┌─ PROVIDED PASSAGE

The new study therefore looked to see what other factors may be of more importance to oysters.
Between 2014 and 2017, Dr. Grosholz and his research partners from several other universities planted juvenile Olympia and Pacific oysters in test beds at nine different locations in Tomales Bay. Each month, they monitored the oysters’ health, measuring their growth and mortality rates. At the same time, they analyzed water chemistry and temperature. The researchers also conducted field experiments with oyster larvae to see how variations in conditions affected survival and “settlement”—the process by which shellfish move from free-floating larvae to settle on a hard surface.
During the winter runoff season, the study found that cold temperatures and low amounts of phytoplankton—which sustain the oysters—corresponded with low oyster growth throughout the bay. However, the lowest rates of growth and survival were in areas most impacted by the low salinity created by storm flows. (Temperature, salinity, acidity and dissolved oxygen levels were among the factors monitored as the primary indicators of stress on the oysters.)

└─

#### WHAT YOU WILL DO
Continue the passage on the Tomales Bay oyster study, picking up after its final sentence.

┌─ DATA BELOW

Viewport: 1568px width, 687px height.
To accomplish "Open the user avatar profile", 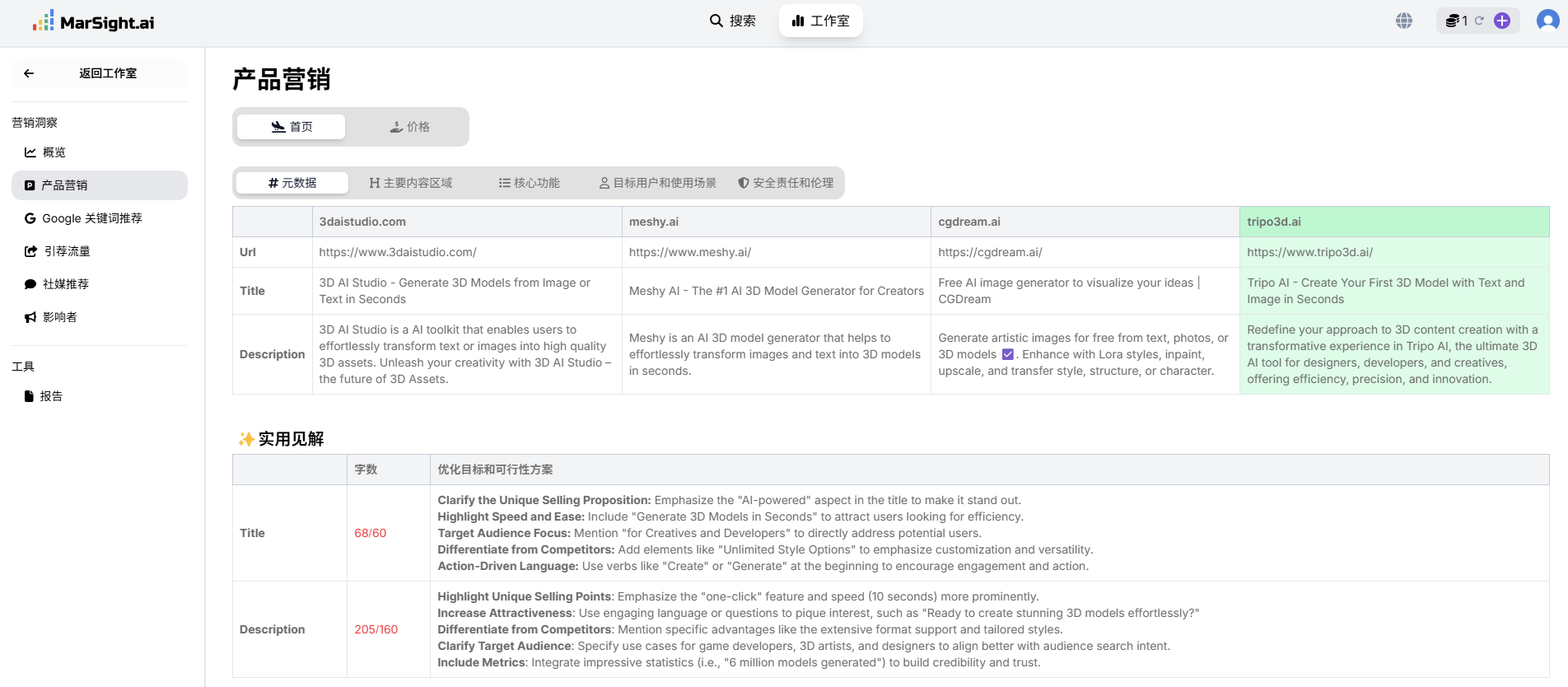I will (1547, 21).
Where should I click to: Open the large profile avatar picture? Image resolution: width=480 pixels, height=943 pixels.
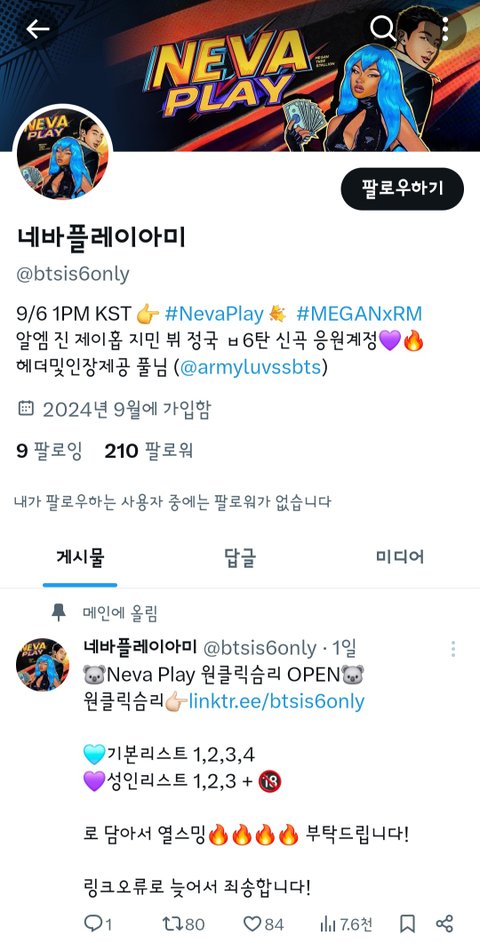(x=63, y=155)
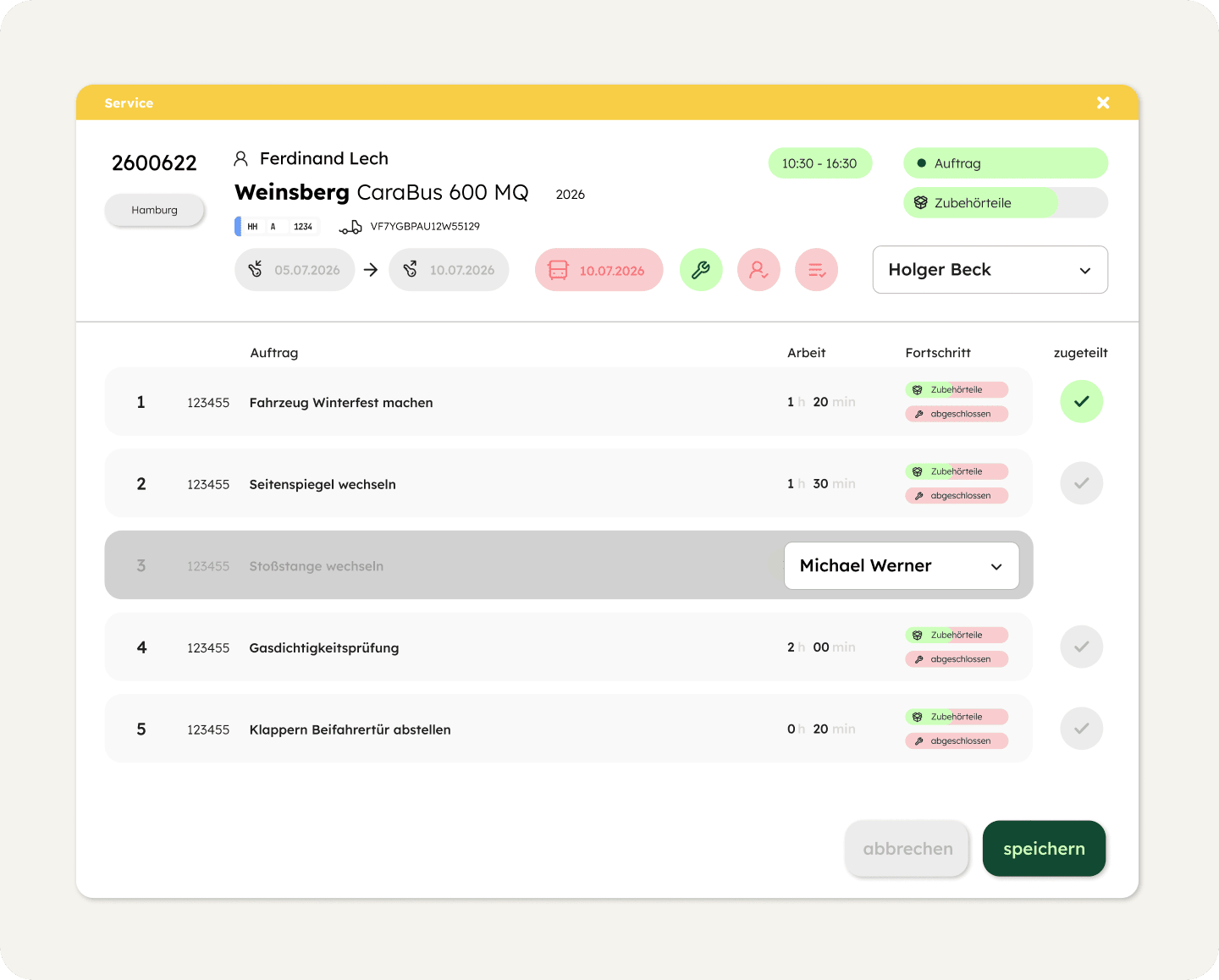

└─

#### REPLY TO THE TASK
“These extreme run-off events have been linked to atmospheric rivers in nearby San Francisco Bay, and result in mass oyster mortality events,” the study states. “Increased interannual variation in precipitation is also projected in the future.”
The study also found that another seasonal event—ocean upwelling, which takes place during the spring and summer—had a negative impact. The growth rate during the summer season was highest overall, likely due to the combined effects of warmer average temperatures and greater food availability. But the oysters in the portion of the estuary closest to the ocean, which received the most upwelled water, were also found to have lower growth and survival rates.
Increased upwelling can increase the presence of “hypoxic” waters—the cold, oxygen-deficient and more acidic waters that come into Tomales Bay with the tide, the study explained. This generally occurs in the hotter months, when higher water temperatures can cause additional stress in the upper bay.
“Accompanying this increase in wind-driven upwelling is a projected increase in inland temperatures leading to higher inner-bay temperatures and hypersaline conditions,” the study states. “Given the demonstrated stressful nature of both corrosive waters and exceedingly high temperatures, the mid-bay refuge for Olympia and Pacific oysters observed in this study may shrink, with potentially severe ecosystem and economic consequences.”
Terry Sawyer, who co-owns the largest oyster farm on the bay, Hog Island Oyster Company, said the research is extremely important. It is just one of a handful of climate-related studies and collaborations in which Mr. Sawyer’s company is involved.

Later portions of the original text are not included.